Repeat the data below exactly as it appears, starting at the line containing "Locate an element on the screen. Image" and ending at the line containing "Describe the element at coordinates (435, 170)". Include both of those lines.

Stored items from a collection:
======

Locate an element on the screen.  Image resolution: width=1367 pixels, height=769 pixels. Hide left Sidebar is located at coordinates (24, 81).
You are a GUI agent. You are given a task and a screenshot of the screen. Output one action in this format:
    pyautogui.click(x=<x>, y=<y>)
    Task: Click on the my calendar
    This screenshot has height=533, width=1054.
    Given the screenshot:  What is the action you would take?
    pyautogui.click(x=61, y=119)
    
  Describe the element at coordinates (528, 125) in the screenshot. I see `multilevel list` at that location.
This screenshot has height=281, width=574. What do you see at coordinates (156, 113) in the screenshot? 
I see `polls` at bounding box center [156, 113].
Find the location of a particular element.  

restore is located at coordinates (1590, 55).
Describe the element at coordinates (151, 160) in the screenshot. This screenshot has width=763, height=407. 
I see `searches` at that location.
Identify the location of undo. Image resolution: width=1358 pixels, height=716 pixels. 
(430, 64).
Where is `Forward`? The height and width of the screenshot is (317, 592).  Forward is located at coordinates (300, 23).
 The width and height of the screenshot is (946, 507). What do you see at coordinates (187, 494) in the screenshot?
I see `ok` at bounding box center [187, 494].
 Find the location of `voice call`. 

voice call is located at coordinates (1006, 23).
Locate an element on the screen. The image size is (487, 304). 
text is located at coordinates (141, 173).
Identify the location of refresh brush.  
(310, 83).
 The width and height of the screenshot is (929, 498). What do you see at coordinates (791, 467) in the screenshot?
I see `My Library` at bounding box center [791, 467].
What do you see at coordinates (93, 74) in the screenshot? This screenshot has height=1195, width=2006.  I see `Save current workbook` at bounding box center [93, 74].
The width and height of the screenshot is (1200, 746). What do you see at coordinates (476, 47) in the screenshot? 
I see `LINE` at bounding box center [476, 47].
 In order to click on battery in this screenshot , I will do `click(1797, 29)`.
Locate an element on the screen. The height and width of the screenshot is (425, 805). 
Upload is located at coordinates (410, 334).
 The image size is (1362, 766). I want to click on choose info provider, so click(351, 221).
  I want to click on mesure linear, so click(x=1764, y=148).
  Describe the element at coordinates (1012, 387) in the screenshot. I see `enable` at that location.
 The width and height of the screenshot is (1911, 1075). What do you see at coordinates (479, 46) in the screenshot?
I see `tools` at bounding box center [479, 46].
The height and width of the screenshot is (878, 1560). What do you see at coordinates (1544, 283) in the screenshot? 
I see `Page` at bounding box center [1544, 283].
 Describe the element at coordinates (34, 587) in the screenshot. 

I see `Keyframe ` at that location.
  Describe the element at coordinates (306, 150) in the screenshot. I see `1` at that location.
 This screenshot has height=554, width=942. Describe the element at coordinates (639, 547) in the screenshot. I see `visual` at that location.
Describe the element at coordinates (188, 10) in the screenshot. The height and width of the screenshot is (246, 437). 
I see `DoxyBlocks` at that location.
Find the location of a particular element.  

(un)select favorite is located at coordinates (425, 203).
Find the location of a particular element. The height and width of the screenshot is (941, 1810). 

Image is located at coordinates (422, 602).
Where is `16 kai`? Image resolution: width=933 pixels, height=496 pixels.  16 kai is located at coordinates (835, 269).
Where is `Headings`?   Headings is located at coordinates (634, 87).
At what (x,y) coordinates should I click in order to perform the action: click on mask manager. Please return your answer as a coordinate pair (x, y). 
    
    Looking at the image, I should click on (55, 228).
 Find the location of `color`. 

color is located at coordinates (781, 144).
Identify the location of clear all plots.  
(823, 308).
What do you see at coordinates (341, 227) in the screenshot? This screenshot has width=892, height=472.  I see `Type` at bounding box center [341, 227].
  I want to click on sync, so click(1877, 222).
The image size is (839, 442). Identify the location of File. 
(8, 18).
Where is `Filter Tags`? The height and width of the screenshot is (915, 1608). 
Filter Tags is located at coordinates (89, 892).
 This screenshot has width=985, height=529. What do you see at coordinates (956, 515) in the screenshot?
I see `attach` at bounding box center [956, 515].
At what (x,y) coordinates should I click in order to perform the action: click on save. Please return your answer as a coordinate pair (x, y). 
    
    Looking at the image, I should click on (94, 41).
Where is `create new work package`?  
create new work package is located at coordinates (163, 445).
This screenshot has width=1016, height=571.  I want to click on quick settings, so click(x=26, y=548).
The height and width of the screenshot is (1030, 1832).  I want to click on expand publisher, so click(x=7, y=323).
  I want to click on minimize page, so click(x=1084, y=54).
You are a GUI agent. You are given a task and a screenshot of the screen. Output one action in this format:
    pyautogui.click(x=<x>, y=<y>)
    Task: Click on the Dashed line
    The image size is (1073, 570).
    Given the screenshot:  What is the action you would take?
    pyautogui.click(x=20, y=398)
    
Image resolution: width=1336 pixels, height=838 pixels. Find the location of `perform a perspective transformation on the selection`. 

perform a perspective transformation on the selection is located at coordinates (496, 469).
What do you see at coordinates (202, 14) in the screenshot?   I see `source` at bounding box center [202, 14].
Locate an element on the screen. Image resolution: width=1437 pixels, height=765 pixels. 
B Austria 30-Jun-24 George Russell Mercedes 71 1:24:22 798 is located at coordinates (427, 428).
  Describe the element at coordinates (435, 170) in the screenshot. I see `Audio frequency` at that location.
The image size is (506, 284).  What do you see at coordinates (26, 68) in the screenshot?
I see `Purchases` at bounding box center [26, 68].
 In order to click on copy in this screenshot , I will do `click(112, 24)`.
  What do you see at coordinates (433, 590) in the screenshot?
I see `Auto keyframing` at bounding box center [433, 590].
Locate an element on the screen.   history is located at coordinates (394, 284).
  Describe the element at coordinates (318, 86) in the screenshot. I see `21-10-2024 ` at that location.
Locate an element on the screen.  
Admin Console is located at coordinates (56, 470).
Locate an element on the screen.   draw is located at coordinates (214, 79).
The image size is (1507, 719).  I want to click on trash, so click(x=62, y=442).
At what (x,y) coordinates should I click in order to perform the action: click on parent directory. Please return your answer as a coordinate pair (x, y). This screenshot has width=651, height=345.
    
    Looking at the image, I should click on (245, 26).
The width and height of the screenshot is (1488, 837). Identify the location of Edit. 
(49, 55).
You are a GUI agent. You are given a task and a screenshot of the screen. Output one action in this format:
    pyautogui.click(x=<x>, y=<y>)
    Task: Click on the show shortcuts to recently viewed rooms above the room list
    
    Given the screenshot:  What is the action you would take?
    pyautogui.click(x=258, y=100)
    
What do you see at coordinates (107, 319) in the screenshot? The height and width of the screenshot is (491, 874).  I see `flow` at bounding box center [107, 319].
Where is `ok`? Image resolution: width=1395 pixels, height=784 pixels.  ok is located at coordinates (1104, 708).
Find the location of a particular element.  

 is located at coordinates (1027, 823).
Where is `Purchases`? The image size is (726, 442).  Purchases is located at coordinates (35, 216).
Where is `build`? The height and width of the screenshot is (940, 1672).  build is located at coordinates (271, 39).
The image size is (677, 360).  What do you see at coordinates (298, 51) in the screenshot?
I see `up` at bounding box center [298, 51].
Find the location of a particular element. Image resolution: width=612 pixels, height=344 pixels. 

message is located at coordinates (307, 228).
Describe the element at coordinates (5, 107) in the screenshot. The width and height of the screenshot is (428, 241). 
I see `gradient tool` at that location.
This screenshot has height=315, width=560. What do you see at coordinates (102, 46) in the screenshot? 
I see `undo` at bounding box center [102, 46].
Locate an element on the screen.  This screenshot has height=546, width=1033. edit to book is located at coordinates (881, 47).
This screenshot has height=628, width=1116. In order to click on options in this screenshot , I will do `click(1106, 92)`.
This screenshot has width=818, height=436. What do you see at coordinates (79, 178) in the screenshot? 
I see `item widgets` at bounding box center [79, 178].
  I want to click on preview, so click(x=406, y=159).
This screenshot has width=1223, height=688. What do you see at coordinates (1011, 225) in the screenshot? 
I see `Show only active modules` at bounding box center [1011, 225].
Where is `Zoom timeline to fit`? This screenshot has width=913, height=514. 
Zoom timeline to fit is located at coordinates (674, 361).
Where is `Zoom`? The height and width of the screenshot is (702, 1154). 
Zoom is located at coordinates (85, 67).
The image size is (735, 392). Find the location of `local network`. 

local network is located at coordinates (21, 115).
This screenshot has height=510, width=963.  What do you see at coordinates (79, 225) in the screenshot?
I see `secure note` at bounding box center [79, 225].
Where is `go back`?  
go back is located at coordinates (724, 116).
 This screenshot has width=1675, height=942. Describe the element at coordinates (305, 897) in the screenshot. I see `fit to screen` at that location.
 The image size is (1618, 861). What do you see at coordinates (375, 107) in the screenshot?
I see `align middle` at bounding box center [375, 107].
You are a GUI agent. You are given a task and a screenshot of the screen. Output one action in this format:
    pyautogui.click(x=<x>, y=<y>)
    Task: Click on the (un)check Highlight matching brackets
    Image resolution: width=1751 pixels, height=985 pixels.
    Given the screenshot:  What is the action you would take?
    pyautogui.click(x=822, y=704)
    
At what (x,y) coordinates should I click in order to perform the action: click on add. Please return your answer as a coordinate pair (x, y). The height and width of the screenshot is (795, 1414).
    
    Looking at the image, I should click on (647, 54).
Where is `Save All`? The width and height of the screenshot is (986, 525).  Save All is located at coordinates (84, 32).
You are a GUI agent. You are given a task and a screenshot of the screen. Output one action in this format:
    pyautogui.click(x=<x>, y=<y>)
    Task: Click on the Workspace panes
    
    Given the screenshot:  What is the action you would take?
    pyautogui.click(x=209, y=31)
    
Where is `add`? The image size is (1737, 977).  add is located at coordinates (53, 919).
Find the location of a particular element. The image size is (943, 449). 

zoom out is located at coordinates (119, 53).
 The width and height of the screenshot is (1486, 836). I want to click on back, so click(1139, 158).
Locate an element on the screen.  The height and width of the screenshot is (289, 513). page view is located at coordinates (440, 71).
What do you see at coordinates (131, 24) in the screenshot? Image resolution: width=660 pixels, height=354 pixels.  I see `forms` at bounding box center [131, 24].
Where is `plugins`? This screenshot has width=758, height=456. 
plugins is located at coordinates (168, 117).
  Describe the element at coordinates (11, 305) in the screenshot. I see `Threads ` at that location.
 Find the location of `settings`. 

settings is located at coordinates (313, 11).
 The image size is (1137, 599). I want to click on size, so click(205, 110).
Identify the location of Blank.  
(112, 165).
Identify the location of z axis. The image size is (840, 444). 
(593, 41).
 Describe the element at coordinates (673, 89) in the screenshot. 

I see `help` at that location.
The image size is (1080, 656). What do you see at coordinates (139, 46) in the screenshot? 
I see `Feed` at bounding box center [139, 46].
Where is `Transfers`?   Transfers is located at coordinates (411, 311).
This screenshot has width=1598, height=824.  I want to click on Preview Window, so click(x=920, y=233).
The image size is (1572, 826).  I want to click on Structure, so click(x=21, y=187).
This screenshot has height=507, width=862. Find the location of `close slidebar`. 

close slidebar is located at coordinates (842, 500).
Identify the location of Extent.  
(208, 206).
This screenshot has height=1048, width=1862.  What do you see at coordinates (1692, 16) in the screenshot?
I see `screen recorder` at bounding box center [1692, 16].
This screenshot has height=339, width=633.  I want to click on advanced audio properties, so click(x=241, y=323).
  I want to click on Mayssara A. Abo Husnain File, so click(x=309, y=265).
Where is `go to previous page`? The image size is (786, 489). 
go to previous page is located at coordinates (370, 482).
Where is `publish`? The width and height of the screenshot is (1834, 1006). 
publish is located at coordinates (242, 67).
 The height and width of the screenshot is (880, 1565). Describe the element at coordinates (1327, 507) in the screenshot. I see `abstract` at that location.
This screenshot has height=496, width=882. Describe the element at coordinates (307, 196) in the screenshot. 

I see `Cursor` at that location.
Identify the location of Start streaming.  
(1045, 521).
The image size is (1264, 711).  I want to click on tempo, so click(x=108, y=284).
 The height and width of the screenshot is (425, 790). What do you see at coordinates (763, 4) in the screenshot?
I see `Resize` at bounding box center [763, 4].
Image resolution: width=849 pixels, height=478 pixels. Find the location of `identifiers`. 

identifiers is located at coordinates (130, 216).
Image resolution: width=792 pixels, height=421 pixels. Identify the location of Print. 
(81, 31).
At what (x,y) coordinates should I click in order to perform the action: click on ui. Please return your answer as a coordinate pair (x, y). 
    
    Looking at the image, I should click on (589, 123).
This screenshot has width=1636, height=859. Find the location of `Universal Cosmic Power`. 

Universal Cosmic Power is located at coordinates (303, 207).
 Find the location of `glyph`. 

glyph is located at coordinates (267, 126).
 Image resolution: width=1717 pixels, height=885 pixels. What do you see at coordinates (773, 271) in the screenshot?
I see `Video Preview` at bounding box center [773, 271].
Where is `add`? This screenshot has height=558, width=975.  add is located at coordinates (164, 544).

======

▸ **Final result**
Locate an element on the screen. Image resolution: width=1437 pixels, height=765 pixels. 
B Austria 30-Jun-24 George Russell Mercedes 71 1:24:22 798 is located at coordinates (427, 428).
  Describe the element at coordinates (435, 170) in the screenshot. I see `Audio frequency` at that location.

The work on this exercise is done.